■ Exercise description
Starting at the first line of the records below, transcribe each line exactly, ending with the line that contains "Task: Click the € 3250,00 total amount".

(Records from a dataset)

- - -

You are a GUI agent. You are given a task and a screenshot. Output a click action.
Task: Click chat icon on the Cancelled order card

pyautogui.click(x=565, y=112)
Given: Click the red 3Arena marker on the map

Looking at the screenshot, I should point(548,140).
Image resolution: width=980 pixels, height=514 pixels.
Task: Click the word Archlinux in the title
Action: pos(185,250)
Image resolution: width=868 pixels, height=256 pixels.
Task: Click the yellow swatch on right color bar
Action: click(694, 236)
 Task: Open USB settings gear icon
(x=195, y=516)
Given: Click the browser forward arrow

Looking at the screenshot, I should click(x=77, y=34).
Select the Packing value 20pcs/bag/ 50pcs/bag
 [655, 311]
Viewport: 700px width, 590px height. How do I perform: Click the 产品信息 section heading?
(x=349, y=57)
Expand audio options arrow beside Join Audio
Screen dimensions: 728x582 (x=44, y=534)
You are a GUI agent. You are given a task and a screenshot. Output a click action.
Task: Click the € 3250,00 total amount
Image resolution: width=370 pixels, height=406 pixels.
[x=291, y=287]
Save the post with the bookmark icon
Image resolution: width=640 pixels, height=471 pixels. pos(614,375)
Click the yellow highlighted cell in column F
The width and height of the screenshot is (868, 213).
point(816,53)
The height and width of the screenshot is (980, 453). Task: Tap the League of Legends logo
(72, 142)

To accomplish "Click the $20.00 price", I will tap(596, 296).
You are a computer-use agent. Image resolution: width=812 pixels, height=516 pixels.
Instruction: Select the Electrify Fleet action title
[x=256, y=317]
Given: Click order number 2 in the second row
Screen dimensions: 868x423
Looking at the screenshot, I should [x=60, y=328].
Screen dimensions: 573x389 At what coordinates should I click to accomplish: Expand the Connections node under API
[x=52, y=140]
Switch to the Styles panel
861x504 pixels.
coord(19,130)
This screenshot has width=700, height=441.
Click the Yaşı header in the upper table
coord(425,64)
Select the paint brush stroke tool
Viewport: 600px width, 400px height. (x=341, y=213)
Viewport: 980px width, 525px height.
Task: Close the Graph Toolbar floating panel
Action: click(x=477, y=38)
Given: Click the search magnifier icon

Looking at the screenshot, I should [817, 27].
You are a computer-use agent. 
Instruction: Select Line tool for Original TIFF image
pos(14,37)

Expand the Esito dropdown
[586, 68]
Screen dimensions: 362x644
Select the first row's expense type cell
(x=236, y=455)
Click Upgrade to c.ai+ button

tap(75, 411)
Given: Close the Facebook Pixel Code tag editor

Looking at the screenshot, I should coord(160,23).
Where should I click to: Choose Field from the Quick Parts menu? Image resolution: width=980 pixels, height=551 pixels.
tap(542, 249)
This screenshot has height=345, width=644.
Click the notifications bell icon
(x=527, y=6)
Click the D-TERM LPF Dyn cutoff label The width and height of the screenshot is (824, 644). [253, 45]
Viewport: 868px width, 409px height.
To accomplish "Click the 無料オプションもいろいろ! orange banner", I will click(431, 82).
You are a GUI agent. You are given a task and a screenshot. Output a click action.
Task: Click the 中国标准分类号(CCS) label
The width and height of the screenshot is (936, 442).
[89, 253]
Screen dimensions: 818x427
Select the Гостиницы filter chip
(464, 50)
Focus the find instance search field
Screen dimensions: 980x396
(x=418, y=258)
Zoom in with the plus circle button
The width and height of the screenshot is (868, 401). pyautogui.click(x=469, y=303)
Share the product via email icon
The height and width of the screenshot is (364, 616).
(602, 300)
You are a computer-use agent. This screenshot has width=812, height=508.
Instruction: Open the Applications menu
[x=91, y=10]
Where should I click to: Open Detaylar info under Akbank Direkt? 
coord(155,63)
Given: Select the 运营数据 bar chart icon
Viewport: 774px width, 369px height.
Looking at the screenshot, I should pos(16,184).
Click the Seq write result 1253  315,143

- - -

■ Solution to this problem
You are a GUI agent. You are given a task and a screenshot. Output a click action.
Task: Click chat icon on the Cancelled order card

pyautogui.click(x=565, y=112)
Given: Click the red 3Arena marker on the map

Looking at the screenshot, I should point(548,140).
Image resolution: width=980 pixels, height=514 pixels.
Task: Click the word Archlinux in the title
Action: pos(185,250)
Image resolution: width=868 pixels, height=256 pixels.
Task: Click the yellow swatch on right color bar
Action: click(694, 236)
 Task: Open USB settings gear icon
(x=195, y=516)
Given: Click the browser forward arrow

Looking at the screenshot, I should click(x=77, y=34).
Select the Packing value 20pcs/bag/ 50pcs/bag
 [655, 311]
Viewport: 700px width, 590px height. How do I perform: Click the 产品信息 section heading?
(x=349, y=57)
Expand audio options arrow beside Join Audio
Screen dimensions: 728x582 (x=44, y=534)
You are a GUI agent. You are given a task and a screenshot. Output a click action.
Task: Click the € 3250,00 total amount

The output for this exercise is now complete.